我胡编了一些理由,暂时将胖子与Shinley杨的疑问搪塞过去,也不知这么说他们能否接受,正当我继续自圆其说之际,Shinley杨忽然指着天空对我们说:“你们看那天空的云,可有多奇怪。”
胖子举头一望,也连连称奇:“胡司令,莫不是龙王爷亮翅儿了?”
只见山际那片仍有亮光的天空中,伸出一大条长长地厚重黑云,宛如一条横在空中的黑龙,又似乎是一条黑色天河悬于天际,逐渐与山这边已陷入黑暗的天空连为一体,立时将谷中的“天宫”和“水龙晕”,笼上了一层阴影。
寻常在野外空气清新之处,或是空气稀薄的高山之上,每当夜晚降临的时候,如果空气云少,都可以看到璀璨的银河,不过与星空中的银河相比,此刻笼罩在我们头上的这条“黑河”,却显得十分不祥,充满了萧煞阴郁之气,幽谷中的陵区本来就静,此刻更是又黑又静。好像我们此时已经置身于阴森黑暗的地下冥宫一般。
我对Shinley杨和胖子说:“这种天象在古风水中有过记载,天汉间黑气贯穿相连,此天兆谓之黑猪过天河,天星秘术中称此为雨候犯境,而青竹地气论中则说,黑竹渡河必主此地有古尸作崇,是以尸气由阴冲阳,遮蔽星月。”
胖子不解其意,问我道:“照这么说不是什么好兆头了,究竟是雨侯还是尸气?对了,那雨侯又是什么,可是要挡咱们的财路?”
我对胖子说:“雨侯是指洪水暴涨,咱们前赶后错,今夜就要动手倒那献王墓,而又碰上这种百年不遇的罕见天象,不知这是否和献王改动地脉格局有关,也许这里在最近一些年中,经常会出现这种异象,这场暴雨憋着下不出来,迟早要酿成大变,说不定过不多久,这虫谷天宫就都要被大山洪吞了,咱们事不宜迟,现在立刻下潭。”

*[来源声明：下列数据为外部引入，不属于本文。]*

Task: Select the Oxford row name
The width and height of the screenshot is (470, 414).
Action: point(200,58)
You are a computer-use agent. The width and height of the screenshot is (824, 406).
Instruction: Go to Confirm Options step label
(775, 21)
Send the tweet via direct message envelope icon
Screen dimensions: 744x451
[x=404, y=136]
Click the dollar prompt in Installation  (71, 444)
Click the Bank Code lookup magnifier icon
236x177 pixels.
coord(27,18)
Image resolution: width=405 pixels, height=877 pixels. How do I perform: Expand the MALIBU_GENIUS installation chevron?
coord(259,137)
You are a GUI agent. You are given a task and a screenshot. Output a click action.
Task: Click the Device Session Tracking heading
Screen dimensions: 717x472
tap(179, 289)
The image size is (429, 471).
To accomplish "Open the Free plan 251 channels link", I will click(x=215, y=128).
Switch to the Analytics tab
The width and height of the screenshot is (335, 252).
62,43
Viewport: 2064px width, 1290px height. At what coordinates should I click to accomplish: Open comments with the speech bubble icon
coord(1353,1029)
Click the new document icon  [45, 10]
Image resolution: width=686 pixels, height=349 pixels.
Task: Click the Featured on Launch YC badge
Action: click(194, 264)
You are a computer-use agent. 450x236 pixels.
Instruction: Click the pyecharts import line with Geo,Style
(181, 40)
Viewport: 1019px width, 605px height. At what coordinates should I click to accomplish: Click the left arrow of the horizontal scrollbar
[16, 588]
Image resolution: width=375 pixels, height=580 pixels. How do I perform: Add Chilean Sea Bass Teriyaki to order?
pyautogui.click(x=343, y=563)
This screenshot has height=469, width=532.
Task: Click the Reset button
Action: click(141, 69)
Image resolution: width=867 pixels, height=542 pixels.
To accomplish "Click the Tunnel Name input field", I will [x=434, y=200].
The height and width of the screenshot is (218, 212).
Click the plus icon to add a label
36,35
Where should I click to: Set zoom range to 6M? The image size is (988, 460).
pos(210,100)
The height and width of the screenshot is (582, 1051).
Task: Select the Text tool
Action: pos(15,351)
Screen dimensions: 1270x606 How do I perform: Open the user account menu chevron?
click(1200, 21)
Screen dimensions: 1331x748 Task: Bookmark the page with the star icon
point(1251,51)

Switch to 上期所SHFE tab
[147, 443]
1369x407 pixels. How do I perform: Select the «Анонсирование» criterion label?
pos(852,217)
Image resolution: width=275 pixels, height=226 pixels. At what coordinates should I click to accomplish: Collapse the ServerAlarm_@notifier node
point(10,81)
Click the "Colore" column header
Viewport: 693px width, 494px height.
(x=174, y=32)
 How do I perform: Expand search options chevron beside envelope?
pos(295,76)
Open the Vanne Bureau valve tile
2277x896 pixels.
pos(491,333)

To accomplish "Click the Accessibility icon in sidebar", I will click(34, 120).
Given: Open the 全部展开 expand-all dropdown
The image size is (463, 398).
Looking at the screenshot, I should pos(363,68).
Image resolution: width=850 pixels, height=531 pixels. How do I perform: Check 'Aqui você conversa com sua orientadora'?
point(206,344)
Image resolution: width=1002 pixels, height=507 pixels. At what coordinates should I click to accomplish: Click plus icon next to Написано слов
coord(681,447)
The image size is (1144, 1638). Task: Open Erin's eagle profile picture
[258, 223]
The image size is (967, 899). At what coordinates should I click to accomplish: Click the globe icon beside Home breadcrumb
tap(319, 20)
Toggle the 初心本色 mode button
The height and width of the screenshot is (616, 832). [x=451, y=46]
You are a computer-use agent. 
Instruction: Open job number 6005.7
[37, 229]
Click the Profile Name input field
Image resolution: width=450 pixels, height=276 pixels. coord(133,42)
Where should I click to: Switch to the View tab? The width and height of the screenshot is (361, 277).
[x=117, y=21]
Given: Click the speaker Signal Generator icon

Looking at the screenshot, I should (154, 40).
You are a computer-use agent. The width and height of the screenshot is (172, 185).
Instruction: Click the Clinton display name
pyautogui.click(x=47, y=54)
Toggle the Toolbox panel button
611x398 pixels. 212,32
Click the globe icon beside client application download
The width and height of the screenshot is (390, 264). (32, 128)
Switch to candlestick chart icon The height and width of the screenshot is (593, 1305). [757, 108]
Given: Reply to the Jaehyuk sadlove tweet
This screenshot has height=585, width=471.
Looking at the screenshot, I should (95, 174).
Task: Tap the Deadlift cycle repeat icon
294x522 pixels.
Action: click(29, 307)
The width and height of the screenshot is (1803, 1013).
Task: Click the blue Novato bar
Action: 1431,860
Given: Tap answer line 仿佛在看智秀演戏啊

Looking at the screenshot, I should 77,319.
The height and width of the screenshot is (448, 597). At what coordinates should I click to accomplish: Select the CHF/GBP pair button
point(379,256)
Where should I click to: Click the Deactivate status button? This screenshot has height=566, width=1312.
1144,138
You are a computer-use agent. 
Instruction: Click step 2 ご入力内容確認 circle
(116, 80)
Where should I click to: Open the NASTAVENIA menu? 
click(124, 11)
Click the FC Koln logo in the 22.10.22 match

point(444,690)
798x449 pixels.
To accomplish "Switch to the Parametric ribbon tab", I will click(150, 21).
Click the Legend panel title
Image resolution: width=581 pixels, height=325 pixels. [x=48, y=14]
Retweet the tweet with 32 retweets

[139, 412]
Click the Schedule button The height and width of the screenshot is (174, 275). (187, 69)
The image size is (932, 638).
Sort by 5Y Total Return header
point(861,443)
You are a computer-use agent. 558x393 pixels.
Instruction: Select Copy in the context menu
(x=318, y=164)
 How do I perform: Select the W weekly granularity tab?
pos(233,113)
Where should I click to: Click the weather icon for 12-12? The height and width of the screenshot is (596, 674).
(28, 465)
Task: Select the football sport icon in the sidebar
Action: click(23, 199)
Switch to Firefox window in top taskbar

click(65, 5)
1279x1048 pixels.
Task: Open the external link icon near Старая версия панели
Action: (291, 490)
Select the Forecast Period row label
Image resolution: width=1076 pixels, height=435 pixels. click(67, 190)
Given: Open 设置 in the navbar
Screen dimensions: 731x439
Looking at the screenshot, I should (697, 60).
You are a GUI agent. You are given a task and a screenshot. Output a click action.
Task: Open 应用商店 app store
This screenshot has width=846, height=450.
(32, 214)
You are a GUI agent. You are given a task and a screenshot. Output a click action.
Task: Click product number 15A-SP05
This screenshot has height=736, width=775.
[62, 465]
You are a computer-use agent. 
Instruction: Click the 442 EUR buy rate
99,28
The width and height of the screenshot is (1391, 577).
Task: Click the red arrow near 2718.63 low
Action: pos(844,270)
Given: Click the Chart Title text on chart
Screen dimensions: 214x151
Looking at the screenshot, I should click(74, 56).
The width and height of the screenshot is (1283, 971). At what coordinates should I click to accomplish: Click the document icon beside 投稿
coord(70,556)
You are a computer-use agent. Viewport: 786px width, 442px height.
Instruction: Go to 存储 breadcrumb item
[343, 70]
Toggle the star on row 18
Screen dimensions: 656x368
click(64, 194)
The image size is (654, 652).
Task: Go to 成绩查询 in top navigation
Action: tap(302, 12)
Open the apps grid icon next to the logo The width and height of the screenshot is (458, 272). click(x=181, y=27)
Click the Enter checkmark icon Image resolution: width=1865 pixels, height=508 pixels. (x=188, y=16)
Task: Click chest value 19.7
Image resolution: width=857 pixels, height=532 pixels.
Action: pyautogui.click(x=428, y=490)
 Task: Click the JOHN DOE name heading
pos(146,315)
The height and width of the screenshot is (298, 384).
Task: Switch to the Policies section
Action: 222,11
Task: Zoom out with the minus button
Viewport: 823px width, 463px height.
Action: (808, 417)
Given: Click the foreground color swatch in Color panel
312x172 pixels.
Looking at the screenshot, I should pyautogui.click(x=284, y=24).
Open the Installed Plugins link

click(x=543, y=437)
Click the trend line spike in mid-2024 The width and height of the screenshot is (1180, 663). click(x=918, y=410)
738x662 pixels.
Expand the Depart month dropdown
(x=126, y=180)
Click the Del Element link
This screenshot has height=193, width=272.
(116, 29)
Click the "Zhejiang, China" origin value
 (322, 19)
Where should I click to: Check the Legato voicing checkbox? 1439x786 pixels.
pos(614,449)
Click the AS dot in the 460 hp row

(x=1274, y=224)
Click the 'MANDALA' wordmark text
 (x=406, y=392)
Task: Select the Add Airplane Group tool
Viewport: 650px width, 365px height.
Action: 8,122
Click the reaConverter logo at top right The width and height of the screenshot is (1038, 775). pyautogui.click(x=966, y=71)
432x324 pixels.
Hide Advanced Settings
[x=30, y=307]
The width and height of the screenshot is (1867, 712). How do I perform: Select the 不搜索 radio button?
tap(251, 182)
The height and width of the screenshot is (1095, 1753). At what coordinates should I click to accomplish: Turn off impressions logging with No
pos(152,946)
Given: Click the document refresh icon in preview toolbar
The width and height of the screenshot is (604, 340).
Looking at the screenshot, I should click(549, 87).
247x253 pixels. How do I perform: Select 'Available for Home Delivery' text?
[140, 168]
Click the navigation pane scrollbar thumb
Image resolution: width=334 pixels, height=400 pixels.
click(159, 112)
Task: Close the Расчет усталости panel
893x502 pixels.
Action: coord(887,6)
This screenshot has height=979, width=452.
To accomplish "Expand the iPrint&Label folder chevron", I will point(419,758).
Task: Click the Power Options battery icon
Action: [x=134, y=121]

说话间天已经变成了黑锅底,伸手不见五指,三人连忙将登山头盔上的射灯打开,这才有了些许光亮,将装备器械稍做分配,仍将那些怕水的武器炸药放在背囊中,从殿侧垂着绳子降下,找准了“栈道”的石板,沿途盘旋而下,这一路漆黑无比,只好一步一蹭的走,有时候遇到断开的“残道”,还要攀藤向下,三束光柱在这漫无边际的黑暗中,显得微不足道,只能勉强看清脚下,就连五六米开外的地形轮廓都难以辩认。
也不知向下走了多远,估计时间已经过了不下两个钟头,一路上,不断看到脚下出现一些白色的死体,都是那些无法适应外界环境的“痋人”,估计剩余的此时已退回洞中,不会在对我们构成什么威胁了。
我们摸著黑,经过两个小时的跋涉,终于到了谷底“栈道”的尽头,但是我估计此时也就刚刚下午五点来钟,漏斗上的原形天空,已经和其余的景物一同容入了黑暗之中,这黑猪渡河,来得好快,突然想到今天是七月十九,这可大事不妙了。
正文 第一百四十九章 舌头
我见天象奇异,明天又赶上一个特殊的日子,必须在子时打开,否则恐有巨变,不过Shirley杨却不信这些,我说将出来,也凭白让她嘲笑一场,在“凌云”天宫的琉璃顶上,已经丢过一次人了,还是暂时先别说了,但盼着此番行动能够功成身退。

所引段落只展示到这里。